The ice under the moraines cannot be assailed in its depths by the solar heat, because this heat becomes obscure before it reaches the ice, and as such it lacks the power of penetrating the substance. It is also communicated in great part by way of contact instead of by radiation. A thin film at the surface of the moraine-ice engages all the heat that acts upon it, its deeper portions remaining intact and transparent.


GLACIER MOTION.
PRELIMINARY.
(9.)

NÉVÉ AND GLACIER.

Though a glacier is really composed of two portions, one above and the other below the snow-line, the term glacier is usually restricted to the latter, while the French term névé is applied to the former. It is manifest that the snow which falls upon the glacier proper can contribute nothing to its growth or permanence; for every summer is not only competent to abolish the accumulations of the foregoing winter, but to do a great deal more. During each summer indeed a considerable quantity of the ice below the snow-line is reduced to water; so that, if the waste were not in some way supplied, it is manifest that in a few years the lower portion of the glacier must entirely disappear. The end of the Mer de Glace, for example, could never year after year thrust itself into the valley of Chamouni, were there not some agency by which its manifest waste is made good. This agency is the motion of the glacier.

To those unacquainted with the fact of their motion, but who have stood upon these vast accumulations of ice, and noticed their apparent fixity and rigidity, the assertion that a glacier moves must appear in the highest degree startling and incredible. They would naturally share the doubts of a certain professor of Tübingen, who, after a visit to the glaciers of Switzerland, went home and wrote a book flatly denying the possibility of their motion. But reflection comes to the aid of sense, and qualifies first impressions. We ask ourselves how is the permanence of the glacier secured? How are the moraines to be accounted for? Whence come the blocks which we often find at the terminus of a glacier, and which we know belong to distant mountains? The necessity of motion to produce these results becomes more and more apparent, until at length we resort to actual experiment. We take two fixed points at opposite sides of the glacier, so that a block of stone which rests upon the ice may be in the straight line which unites the points; and we soon find that the block quits the line, and is borne downwards by the glacier. We may well realize the interest of the man who first engaged in this experiment, and the pleasure which he felt on finding that the block moved; for even now, after hundreds of observations on the motion of glaciers have been made, the actual observance of this motion for the first time is always accompanied by a thrill of delight. Such pleasure the direct perception of natural truth always imparts. Like Antæus we touch our mother, and are refreshed by the contact.

HUGI'S MEASUREMENTS.

The fact of glacier-motion has been known for an indefinite time to the inhabitants of the mountains; but the first who made quantitative observations of the motion was Hugi. He found that from 1827 to 1830 his cabin upon the glacier of the Aar had moved 100 mètres, or about 110 yards, downwards; in 1836 it had moved 714 mètres; and in 1841 M. Agassiz found it at a distance of 1,428 mètres from its first position. This is equivalent in round numbers to an average velocity of 100 mètres a year. In 1840 M. Agassiz fixed the position of the rock known as the Hôtel des Neufchâtelois; and on the 5th of September, 1841, he found that it had moved 213 feet downward. Between this date and September, 1842, the rock moved 273 feet, thus accomplishing a distance of 486 feet in two years.

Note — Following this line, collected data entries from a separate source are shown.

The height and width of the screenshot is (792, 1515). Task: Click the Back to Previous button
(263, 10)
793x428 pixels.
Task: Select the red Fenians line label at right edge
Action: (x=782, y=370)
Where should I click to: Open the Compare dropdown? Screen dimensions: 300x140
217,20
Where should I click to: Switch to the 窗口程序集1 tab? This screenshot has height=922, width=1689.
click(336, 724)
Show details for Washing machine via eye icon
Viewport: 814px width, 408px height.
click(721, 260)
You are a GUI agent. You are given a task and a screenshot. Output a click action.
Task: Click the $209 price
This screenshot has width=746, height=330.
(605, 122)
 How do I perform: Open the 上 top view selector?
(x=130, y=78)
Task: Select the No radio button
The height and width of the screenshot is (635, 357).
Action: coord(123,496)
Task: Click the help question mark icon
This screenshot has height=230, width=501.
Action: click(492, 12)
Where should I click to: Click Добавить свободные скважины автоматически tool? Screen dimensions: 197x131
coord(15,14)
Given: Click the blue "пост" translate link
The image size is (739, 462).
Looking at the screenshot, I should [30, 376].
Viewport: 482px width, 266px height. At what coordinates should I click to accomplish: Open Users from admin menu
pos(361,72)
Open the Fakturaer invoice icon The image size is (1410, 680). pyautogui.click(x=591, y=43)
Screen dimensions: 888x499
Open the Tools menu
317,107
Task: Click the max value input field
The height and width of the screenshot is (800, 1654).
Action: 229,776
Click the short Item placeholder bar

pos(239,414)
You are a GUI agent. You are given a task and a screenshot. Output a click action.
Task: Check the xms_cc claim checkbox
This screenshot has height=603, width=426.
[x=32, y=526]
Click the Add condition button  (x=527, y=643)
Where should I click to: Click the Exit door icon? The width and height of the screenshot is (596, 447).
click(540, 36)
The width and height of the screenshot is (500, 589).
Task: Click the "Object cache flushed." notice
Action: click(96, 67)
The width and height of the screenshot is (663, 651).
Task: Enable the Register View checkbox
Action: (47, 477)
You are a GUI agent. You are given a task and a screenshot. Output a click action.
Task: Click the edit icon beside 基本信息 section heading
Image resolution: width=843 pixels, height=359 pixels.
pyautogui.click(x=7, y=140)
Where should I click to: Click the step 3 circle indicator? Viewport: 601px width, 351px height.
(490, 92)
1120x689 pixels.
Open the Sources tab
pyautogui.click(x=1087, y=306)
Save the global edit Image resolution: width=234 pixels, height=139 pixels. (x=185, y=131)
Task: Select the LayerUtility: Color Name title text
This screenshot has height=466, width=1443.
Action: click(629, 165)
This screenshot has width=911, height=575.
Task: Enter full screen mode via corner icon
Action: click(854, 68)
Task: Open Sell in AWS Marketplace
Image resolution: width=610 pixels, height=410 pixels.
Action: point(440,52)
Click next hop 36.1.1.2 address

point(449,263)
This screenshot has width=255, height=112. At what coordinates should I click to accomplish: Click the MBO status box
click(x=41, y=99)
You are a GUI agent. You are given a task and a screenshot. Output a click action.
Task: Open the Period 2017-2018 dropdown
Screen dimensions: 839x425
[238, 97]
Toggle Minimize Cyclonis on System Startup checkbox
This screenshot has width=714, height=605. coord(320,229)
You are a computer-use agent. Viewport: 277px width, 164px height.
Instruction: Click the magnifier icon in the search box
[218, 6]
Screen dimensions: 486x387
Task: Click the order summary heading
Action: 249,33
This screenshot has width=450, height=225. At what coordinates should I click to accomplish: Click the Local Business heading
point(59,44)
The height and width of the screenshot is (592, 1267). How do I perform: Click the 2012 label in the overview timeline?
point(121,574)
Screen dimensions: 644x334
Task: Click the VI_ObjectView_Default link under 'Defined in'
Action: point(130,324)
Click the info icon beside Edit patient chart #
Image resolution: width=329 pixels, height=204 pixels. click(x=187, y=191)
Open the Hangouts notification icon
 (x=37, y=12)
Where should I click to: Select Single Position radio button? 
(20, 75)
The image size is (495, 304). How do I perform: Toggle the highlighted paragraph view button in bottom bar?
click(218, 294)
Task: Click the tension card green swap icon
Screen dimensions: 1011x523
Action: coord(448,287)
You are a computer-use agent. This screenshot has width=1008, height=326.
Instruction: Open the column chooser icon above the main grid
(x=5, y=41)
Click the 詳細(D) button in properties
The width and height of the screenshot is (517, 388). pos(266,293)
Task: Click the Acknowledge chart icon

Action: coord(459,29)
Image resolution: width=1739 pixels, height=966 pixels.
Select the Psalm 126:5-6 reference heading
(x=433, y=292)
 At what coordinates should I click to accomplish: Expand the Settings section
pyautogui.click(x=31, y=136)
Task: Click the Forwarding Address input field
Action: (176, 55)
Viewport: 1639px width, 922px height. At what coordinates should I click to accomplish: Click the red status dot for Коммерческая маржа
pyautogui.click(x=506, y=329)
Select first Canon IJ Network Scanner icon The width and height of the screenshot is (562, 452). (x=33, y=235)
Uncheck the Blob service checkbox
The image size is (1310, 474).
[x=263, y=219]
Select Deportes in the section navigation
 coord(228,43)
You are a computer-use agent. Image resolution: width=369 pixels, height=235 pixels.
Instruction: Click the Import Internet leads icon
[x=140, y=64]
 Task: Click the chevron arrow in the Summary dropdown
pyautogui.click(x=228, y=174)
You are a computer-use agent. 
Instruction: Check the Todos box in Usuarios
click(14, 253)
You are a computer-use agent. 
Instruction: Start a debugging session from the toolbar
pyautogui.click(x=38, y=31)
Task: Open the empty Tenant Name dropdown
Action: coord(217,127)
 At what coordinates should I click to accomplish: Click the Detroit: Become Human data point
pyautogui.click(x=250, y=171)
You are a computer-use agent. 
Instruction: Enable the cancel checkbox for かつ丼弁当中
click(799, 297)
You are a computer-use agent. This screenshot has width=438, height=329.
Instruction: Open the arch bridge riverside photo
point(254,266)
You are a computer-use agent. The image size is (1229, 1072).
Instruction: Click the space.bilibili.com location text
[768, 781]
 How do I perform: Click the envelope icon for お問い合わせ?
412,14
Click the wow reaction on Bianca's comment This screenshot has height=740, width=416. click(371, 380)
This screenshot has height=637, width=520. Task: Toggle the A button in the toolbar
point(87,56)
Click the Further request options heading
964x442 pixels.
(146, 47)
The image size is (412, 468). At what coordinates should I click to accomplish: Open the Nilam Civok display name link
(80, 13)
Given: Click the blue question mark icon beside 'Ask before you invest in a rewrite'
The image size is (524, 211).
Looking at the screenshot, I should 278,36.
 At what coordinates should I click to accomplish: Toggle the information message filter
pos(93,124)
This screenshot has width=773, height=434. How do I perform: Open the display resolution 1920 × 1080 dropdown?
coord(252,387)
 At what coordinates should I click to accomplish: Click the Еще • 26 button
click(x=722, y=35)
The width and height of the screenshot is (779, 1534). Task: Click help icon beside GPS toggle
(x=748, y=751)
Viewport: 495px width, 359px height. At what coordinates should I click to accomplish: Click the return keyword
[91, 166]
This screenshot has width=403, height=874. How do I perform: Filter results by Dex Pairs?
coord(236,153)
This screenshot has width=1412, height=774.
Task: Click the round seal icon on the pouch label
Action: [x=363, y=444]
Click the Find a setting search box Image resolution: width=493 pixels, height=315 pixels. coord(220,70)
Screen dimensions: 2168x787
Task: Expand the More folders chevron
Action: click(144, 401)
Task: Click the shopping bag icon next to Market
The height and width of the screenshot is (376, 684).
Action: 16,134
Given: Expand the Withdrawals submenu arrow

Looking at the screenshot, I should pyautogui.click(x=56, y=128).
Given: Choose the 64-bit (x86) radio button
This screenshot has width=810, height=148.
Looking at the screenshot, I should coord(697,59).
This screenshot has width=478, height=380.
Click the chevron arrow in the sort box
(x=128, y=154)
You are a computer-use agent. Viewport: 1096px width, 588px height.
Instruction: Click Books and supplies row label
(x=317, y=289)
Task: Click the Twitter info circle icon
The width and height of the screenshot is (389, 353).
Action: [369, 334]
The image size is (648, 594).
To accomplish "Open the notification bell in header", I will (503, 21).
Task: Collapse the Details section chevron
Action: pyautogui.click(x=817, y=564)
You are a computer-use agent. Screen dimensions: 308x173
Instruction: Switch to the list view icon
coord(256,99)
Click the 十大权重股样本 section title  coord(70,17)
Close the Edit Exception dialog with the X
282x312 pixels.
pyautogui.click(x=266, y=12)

But much uncertainty prevailed regarding the motion of the boulders, for they sometimes rolled upon the glacier, and hence it was resolved to use stakes of wood driven into the ice. In the month of July, 1841, M. Escher de la Linth fixed a system of stakes, every two of which were separated from each other by a distance of 100 mètres, across the great Aletsch glacier. A considerable number of other stakes were fixed along the glacier, the longitudinal separation being also 100 mètres. On the 8th of July the stakes stood at a depth of about three feet in the ice. On the 16th of August he returned to the glacier. Almost all the stakes had fallen, and no trace, even of the holes in which they had been sunk, remained. M. Agassiz was equally unsuccessful on the glacier of the Aar. It must therefore be borne in mind, that, previous to the introduction of the facile modes of measurement which we now employ, severe labour and frequent disappointment had taught observers the true conditions of success.